— begin Extract provided —

Offer to Purchase dated June 5, 2024
 

 
IMPORTANT
If you want to tender all or any portion of your ADSs, you must do one of the following before the Offer expires at 5:00 P.M., New York City time, on July 12, 2024 (unless the Offer is extended):

if your ADSs are registered in the name of a broker, dealer, commercial bank, trust company or other nominee, contact the nominee and request that the nominee tender your ADSs for you. Beneficial owners should be aware that their broker, dealer, commercial bank, trust company or other nominee may establish its own earlier deadlines for participation in the Offer. Accordingly, beneficial owners wishing to participate in the Offer should contact their broker, dealer, commercial bank, trust company or other nominee as soon as possible in order to determine the times by which such owner must take action in order to participate in the Offer;

if you hold American Depositary Receipts (“ADRs”) evidencing your ownership of ADSs or hold ADSs in book-entry form as a registered holder, complete and sign a Letter of Transmittal according to its instructions and deliver it, together with any required signature guarantees, the ADRs evidencing your ADSs, if applicable, and any other documents required by the Letter of Transmittal, to Broadridge Corporate Issuer Solutions, LLC, the Depositary for the Offer, at one of the addresses shown on the back cover of this Offer to Purchase;

if you are an institution participating in The Depository Trust Company, which we call the “Book-Entry Transfer Facility” in this Offer to Purchase, tender your ADSs according to the procedures for book-entry transfer described in Section 3; or

if you are a holder of vested options, you may exercise your vested options and receive Class A ordinary shares, which you may deposit with the ADSs Depositary in exchange for ADSs, and tender any of the ADSs, subject to the terms of our 2015 Global Share Option Plan (“Share Incentive Plan”) and the award agreement pursuant to which such options were granted.

— end Extract provided —

Your tasks:
A. According to the tender instructions above, when does the Offer expire if it is not extended?
B. Using the tender instructions above, explain why beneficial owners whose ADSs are held by a nominee should contact that nominee as soon as possible.

— begin Information given —

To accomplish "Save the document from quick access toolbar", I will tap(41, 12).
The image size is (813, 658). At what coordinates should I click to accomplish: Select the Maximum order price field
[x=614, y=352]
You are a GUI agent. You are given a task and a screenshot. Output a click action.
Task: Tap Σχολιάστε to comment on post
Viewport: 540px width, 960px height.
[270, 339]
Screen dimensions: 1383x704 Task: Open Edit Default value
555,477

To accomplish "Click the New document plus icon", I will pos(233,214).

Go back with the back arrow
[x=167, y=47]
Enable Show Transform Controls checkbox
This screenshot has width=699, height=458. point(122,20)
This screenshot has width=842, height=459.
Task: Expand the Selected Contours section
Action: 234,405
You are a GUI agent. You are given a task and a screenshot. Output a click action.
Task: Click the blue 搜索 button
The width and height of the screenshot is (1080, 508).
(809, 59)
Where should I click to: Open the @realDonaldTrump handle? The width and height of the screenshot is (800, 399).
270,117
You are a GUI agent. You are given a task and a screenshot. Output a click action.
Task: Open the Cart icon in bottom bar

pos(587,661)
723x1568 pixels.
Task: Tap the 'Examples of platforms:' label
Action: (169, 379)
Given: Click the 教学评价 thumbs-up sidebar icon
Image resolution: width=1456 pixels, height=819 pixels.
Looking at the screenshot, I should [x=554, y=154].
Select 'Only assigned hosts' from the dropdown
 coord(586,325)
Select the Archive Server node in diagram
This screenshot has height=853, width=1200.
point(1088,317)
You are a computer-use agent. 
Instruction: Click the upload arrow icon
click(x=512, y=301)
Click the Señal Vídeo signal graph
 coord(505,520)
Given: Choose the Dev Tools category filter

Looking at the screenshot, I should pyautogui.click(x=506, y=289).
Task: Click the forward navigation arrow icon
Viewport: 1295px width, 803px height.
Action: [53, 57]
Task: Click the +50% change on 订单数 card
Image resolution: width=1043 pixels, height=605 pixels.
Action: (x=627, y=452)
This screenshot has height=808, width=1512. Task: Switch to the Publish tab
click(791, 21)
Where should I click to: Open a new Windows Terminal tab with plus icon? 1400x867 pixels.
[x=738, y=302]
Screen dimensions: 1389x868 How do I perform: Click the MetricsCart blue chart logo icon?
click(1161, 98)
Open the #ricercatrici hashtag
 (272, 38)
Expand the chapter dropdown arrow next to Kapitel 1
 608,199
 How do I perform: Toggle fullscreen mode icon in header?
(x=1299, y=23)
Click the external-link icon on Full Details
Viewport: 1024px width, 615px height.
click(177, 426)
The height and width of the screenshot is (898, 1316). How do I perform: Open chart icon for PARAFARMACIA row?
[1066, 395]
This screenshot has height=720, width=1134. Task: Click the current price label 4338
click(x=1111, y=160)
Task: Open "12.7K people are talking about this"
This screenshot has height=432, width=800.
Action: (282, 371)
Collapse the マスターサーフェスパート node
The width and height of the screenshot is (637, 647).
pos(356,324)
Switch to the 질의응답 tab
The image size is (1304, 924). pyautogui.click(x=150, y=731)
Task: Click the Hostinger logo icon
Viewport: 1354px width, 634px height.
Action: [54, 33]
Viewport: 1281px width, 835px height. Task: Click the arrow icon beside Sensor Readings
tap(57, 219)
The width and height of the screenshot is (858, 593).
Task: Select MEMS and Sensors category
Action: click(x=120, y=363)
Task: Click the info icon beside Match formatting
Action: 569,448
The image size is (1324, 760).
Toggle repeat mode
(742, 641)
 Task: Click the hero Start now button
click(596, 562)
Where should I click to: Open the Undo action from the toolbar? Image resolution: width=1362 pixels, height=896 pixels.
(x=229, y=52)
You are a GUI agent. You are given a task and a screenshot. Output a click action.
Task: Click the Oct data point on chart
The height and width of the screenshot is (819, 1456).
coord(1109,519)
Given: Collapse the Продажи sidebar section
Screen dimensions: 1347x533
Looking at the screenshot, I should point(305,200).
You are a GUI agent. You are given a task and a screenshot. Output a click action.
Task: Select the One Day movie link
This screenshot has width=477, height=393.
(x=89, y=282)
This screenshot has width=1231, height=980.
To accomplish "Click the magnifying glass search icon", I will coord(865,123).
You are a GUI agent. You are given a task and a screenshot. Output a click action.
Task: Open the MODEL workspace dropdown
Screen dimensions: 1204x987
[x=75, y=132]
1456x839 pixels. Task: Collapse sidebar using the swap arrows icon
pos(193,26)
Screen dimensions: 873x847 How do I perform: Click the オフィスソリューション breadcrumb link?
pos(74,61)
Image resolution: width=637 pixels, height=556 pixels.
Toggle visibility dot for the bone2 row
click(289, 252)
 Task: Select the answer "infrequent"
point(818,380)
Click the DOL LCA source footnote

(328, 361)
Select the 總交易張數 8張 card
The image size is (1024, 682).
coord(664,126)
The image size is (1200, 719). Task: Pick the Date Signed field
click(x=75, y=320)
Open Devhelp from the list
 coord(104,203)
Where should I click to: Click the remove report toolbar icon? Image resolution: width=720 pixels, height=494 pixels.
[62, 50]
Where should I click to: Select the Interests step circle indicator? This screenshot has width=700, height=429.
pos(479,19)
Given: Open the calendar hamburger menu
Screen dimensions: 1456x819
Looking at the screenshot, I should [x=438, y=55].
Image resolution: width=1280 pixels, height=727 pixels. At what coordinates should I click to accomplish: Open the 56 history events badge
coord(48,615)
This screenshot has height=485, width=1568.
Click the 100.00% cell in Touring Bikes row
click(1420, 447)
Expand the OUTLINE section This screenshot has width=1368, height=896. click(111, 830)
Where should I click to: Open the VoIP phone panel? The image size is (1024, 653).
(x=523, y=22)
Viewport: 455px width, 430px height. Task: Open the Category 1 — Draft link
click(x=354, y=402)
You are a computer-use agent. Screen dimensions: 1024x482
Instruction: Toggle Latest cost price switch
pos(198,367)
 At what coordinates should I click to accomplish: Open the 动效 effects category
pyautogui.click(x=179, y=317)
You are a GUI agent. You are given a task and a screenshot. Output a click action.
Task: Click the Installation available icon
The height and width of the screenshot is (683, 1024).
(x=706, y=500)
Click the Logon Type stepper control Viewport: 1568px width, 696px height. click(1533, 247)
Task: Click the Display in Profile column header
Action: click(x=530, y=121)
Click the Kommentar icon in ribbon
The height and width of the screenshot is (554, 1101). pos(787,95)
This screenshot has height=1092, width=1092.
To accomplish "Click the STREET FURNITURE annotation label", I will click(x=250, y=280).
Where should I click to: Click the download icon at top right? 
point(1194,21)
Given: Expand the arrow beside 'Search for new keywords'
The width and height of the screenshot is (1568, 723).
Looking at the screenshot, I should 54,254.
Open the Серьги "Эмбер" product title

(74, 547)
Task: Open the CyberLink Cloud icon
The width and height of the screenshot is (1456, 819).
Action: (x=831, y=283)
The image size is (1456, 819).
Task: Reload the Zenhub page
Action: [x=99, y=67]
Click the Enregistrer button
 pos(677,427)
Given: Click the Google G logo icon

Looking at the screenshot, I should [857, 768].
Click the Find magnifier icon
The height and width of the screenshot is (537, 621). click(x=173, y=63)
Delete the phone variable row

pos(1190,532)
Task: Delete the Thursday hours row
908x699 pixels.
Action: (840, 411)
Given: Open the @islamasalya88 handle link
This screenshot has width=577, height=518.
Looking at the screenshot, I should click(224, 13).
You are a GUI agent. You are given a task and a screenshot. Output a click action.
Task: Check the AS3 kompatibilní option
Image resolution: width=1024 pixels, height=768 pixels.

— end Information given —

Answers per task:
A. At 5:00 P.M., New York City time, on July 12, 2024.

B. A broker, dealer, commercial bank, trust company or other nominee may set its own deadlines for participation that are earlier than the Offer's expiration. Contacting the nominee early lets the owner learn the times by which action must be taken to participate in the Offer.